Most of our property owners have had enough reserves to get through the month of April. Those in trouble have started negotiating with their banks to buy some breathing room.
- Some financial institutions are agreeing to put off payments for a couple of months, some are putting off principal payments and asking for interest-only. There are no consistent lender policies at this point. Freddie Mac will offer forbearance up to 90 days (three consecutive monthly payments). If the Borrower accepts this arrangement, Freddie Mac will also waive any associated late charges and default interest.
This is different than foreclosure, where a financial institution will take a property back from a property owner, through strict foreclosure or deed in lieu of foreclosure.
As of the 13th of April, approximately 86% of our Association homeowners had paid their assessments, compared to approximately 93% in a normal month. We expect that the month of May will result in a lower collection percentage as some owners were laid off.
Yes, COVID-19 does exist. We are aware of tenants that are infected with COVID who live in buildings we manage. We also have tenants who are taking care of sick family members, and many tenants who have been laid off or permanently lost their jobs as a direct result of this pandemic. Businesses have either closed or severely reduced the scope of their operations to comply with the Governor’s executive orders. The impact of this disease and the efforts to flatten the curve will be felt for many months.

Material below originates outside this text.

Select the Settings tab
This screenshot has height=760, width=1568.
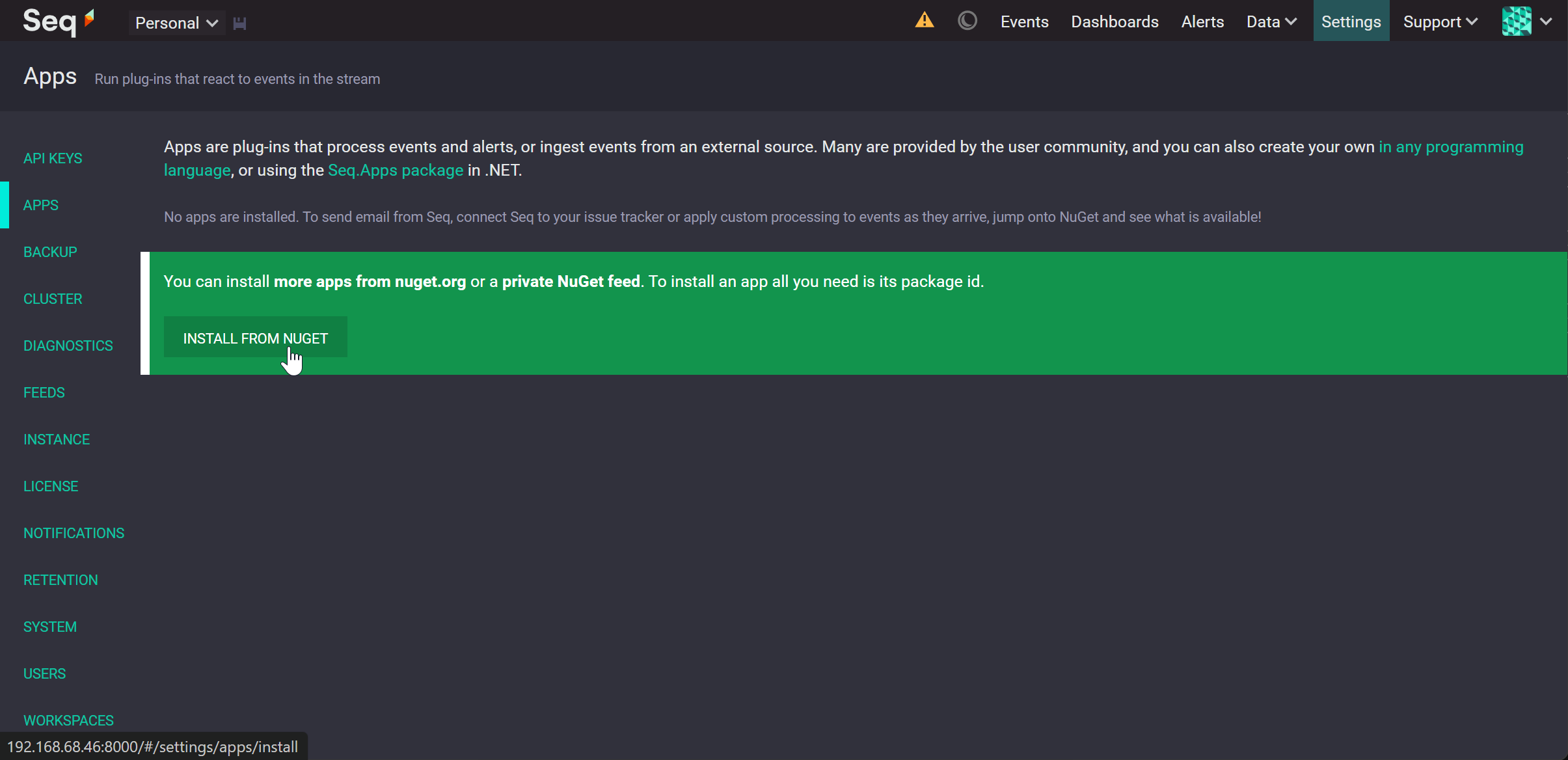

There is a glimmer of hope on the horizon with the May 1st opening of hospitals and dental offices for minor procedures. (Of course, this is dependent on the ability to obtain personal protective equipment (PPE). The Governor’s order requires a two-week supply before work can begin.) If this is successful, we should see the opening of the state as soon as the Governor thinks it is safe.
We are on the edge of a new frontier and need to adjust our expectations. Investors are resourceful and will find a way to cope with all these changes. The only way property owners will obtain all of their rent payments will be full employment. We will all have to work as a community to open the state in a safe manner and get everyone back to work, with the appropriate social distancing and PPE. There is still danger in the promised land.